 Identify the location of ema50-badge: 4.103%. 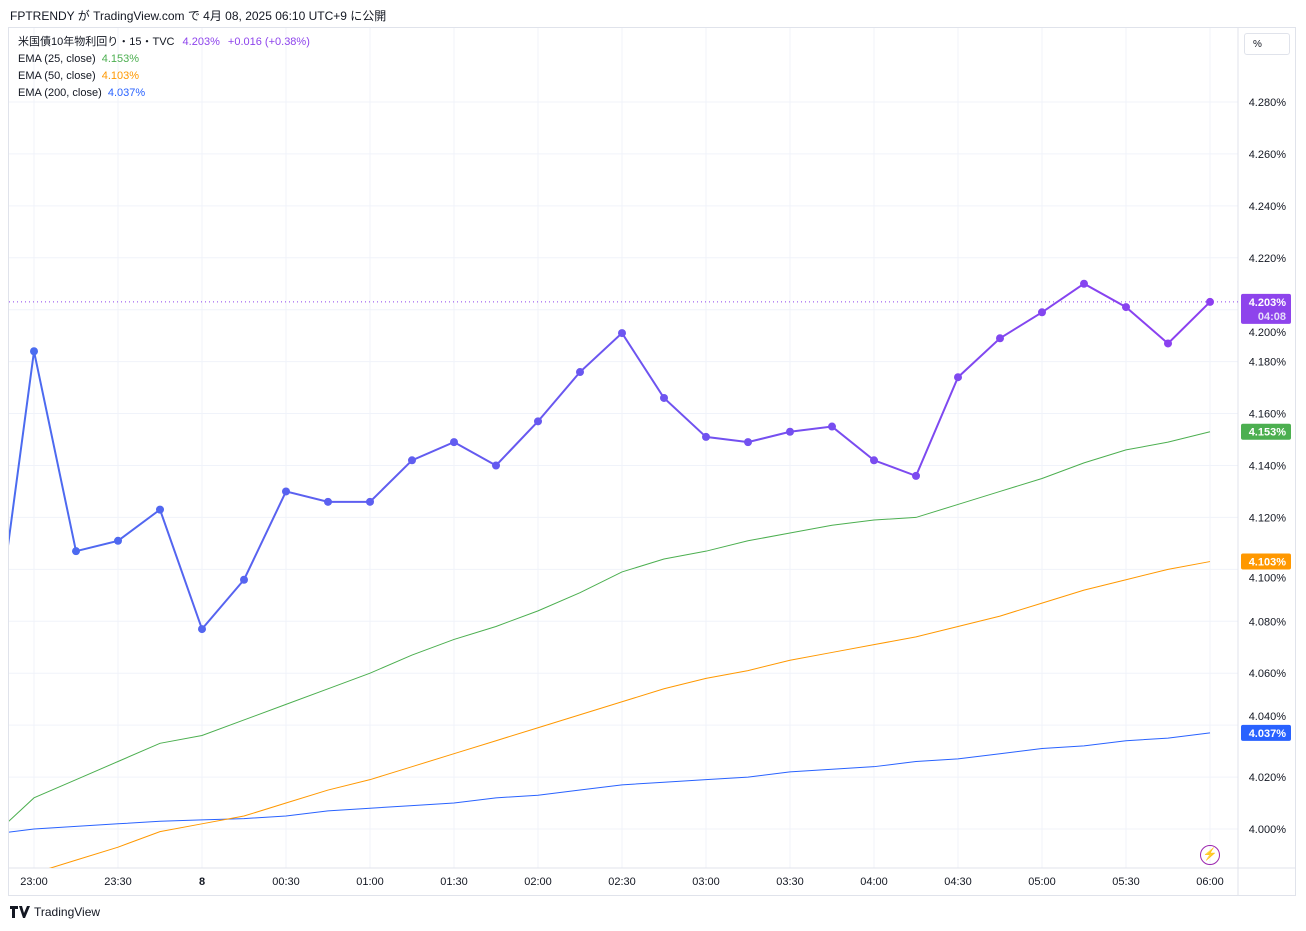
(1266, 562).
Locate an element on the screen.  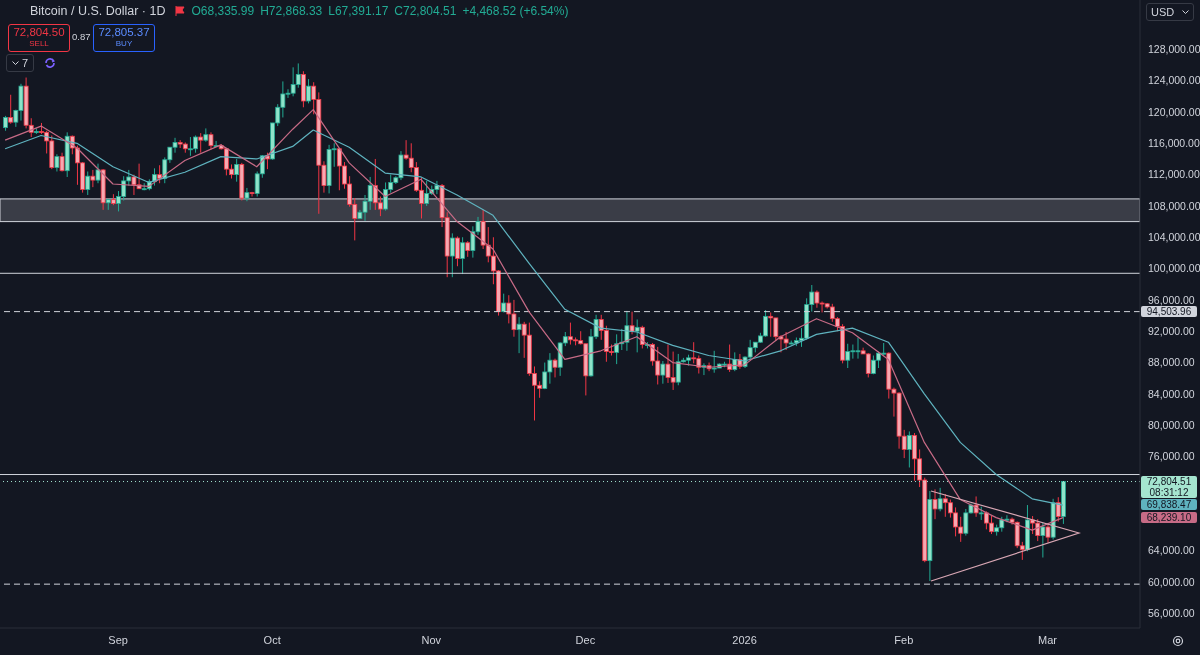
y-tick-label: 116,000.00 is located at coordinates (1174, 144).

==

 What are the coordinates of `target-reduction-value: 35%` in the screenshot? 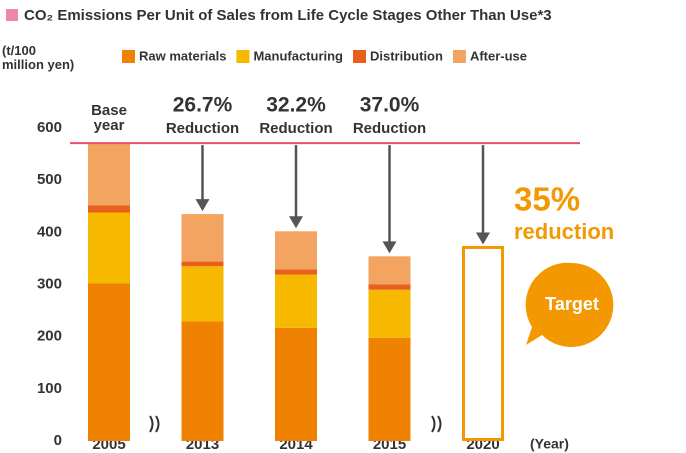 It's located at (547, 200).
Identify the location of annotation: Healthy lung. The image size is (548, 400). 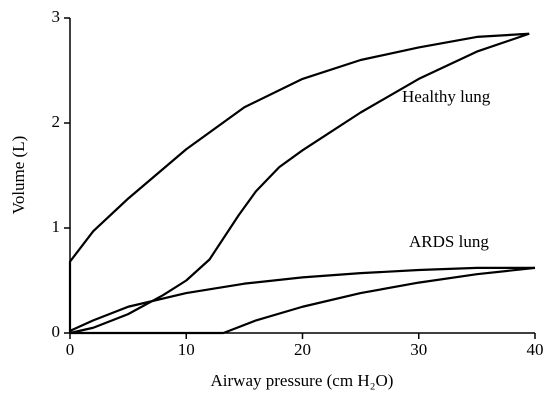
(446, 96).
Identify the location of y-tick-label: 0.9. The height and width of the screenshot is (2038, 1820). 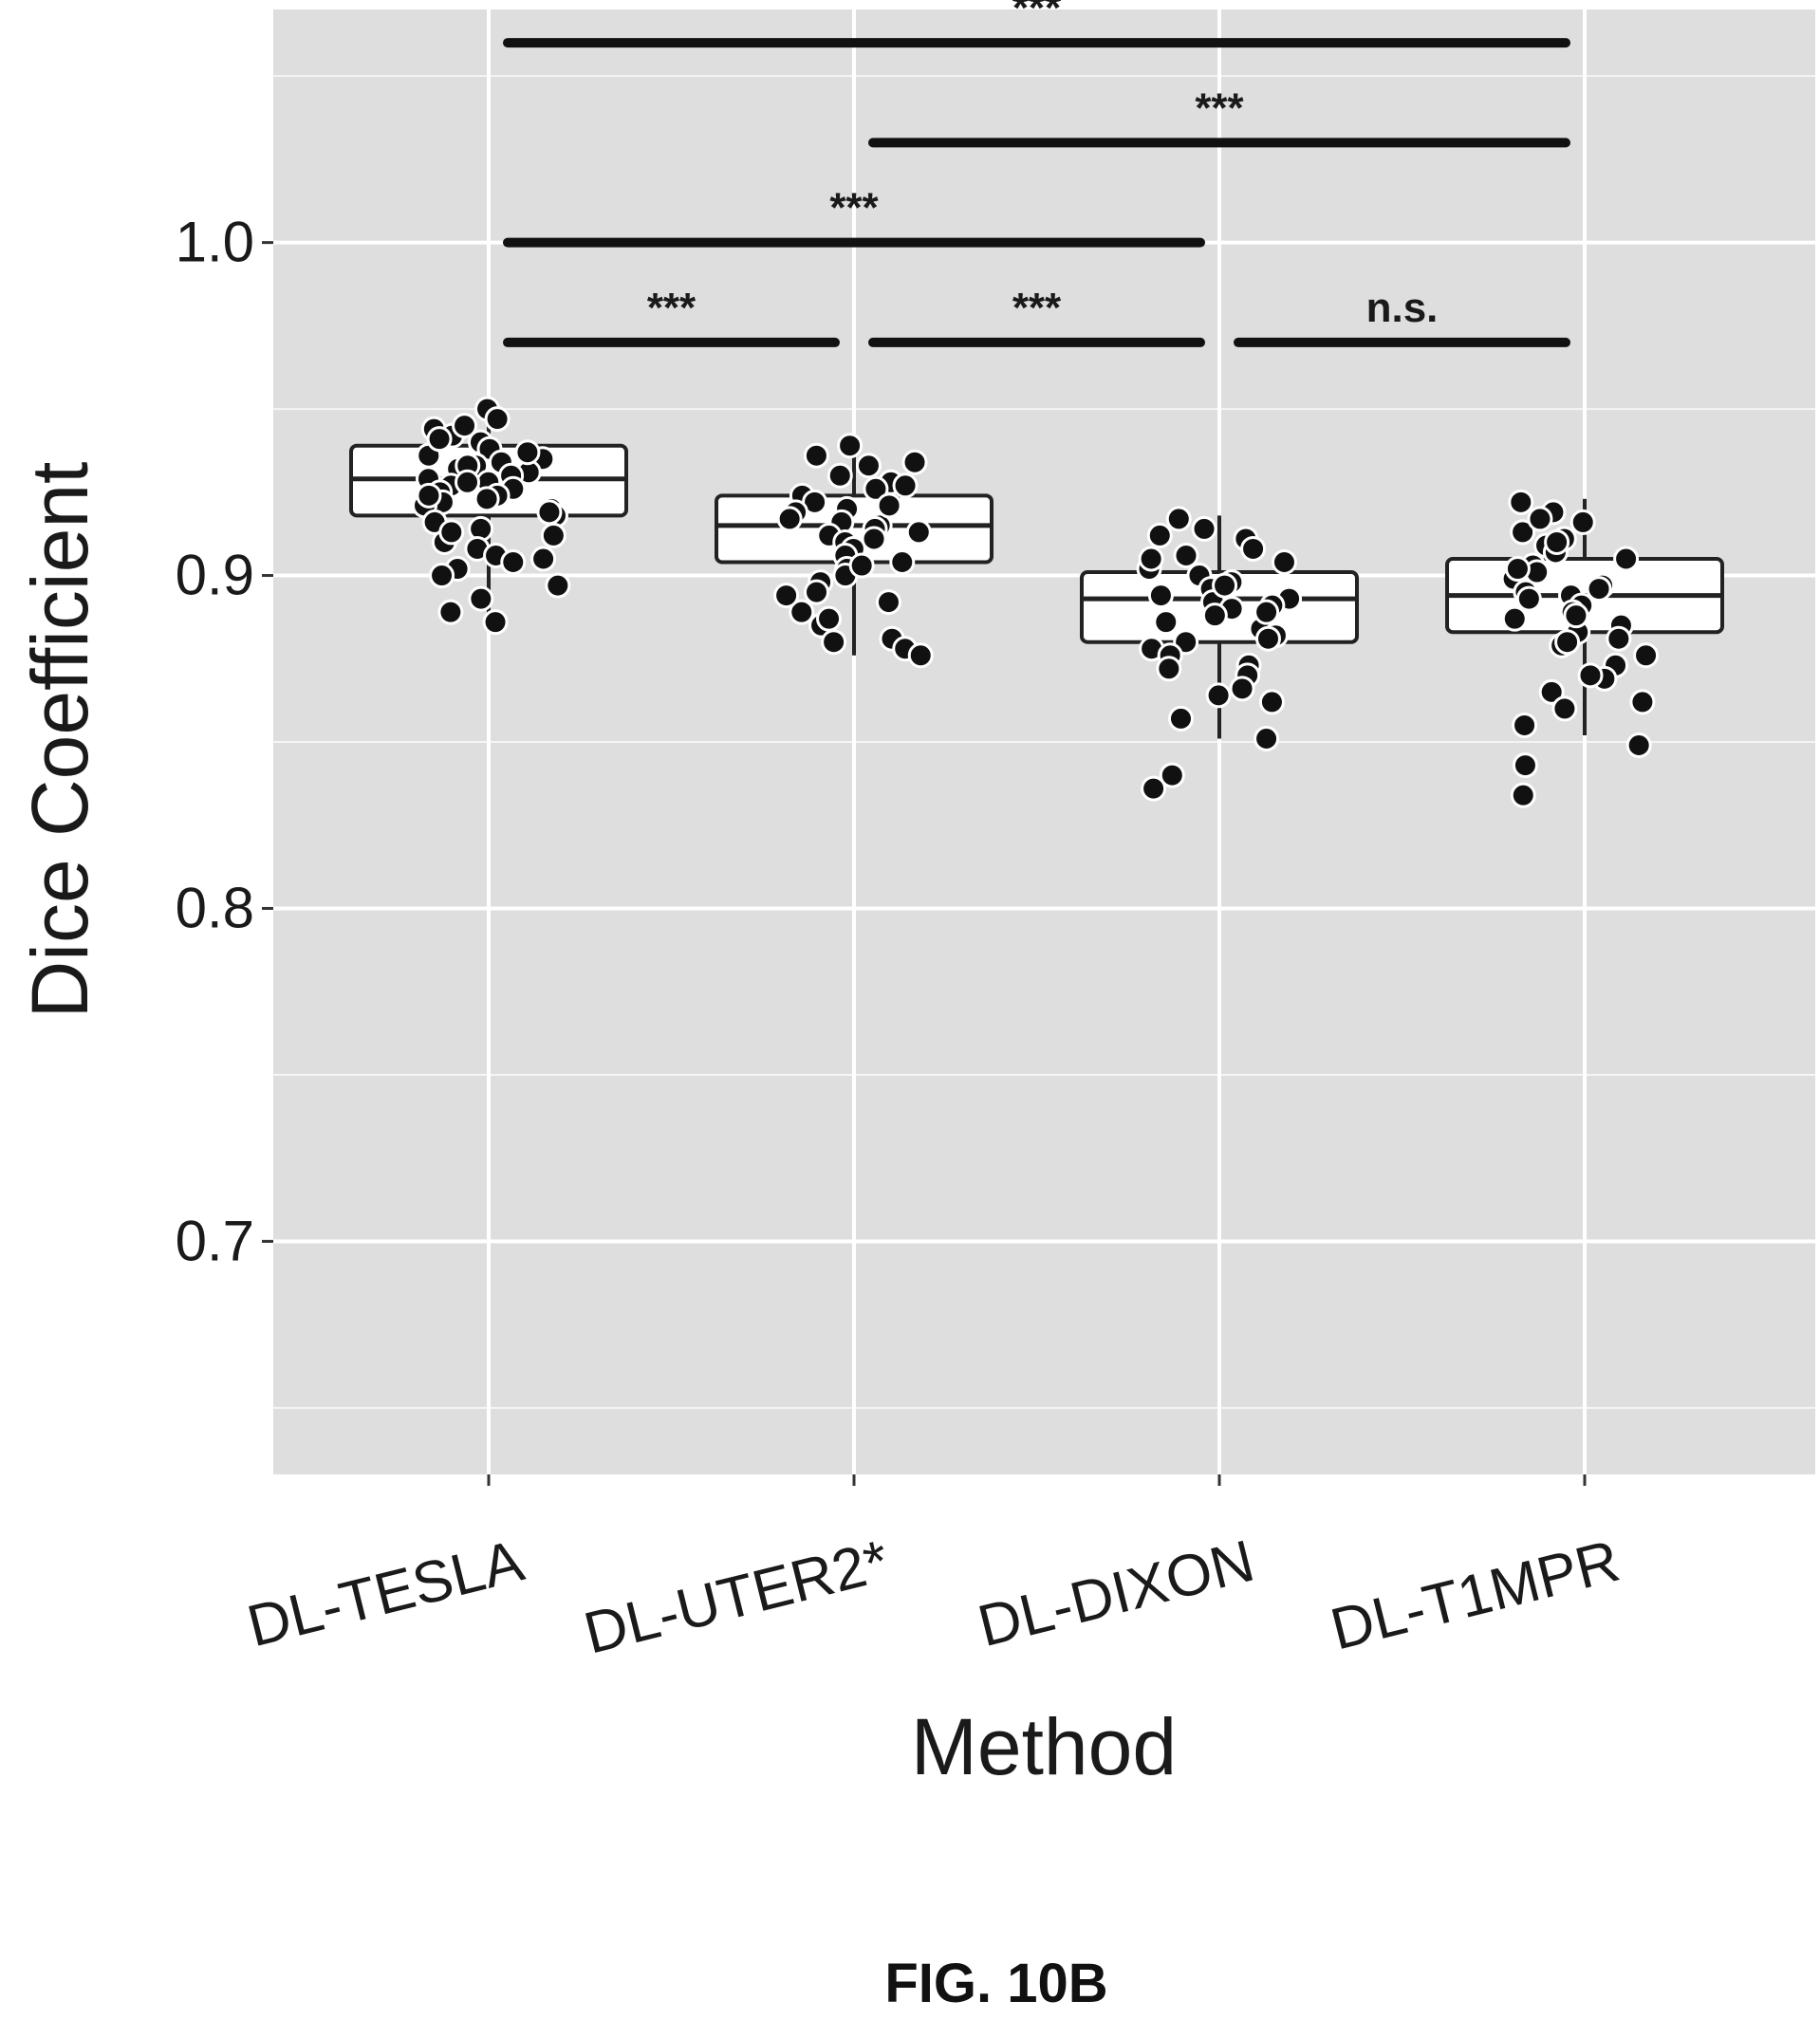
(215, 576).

* * *

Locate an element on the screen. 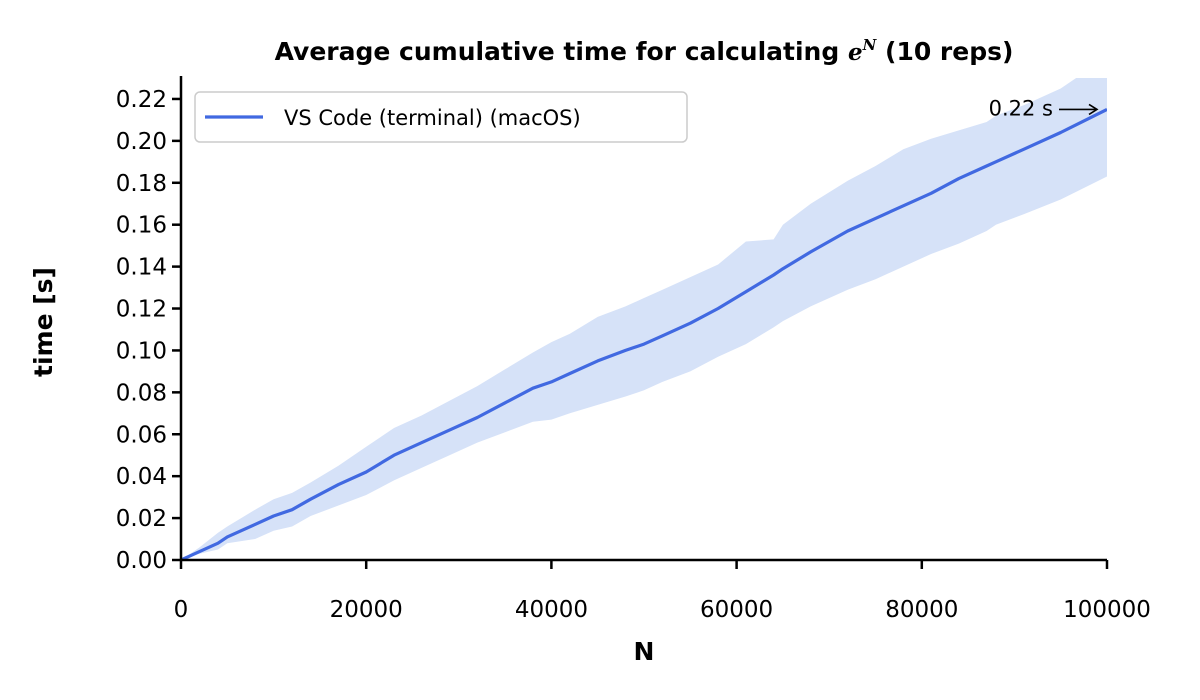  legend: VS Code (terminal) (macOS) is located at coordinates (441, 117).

- **What is needed**: Turn the data starting at the line that contains "Identify the location of ema50-badge: 4.103%." and ending at the line that contains "y-tick-label: 116,000.00 is" into a Markdown table with the columns n and Line, one numbered row per line. Skip blank lines and leave the pictures out.

- **Task answer**:
| n | Line |
|---|---|
| 1 |  Identify the location of ema50-badge: 4.103%.  |
| 2 | (1266, 562). |
| 3 | Locate an element on the screen.   |
| 4 | y-tick-label: 116,000.00 is located at coordinates (1174, 144). |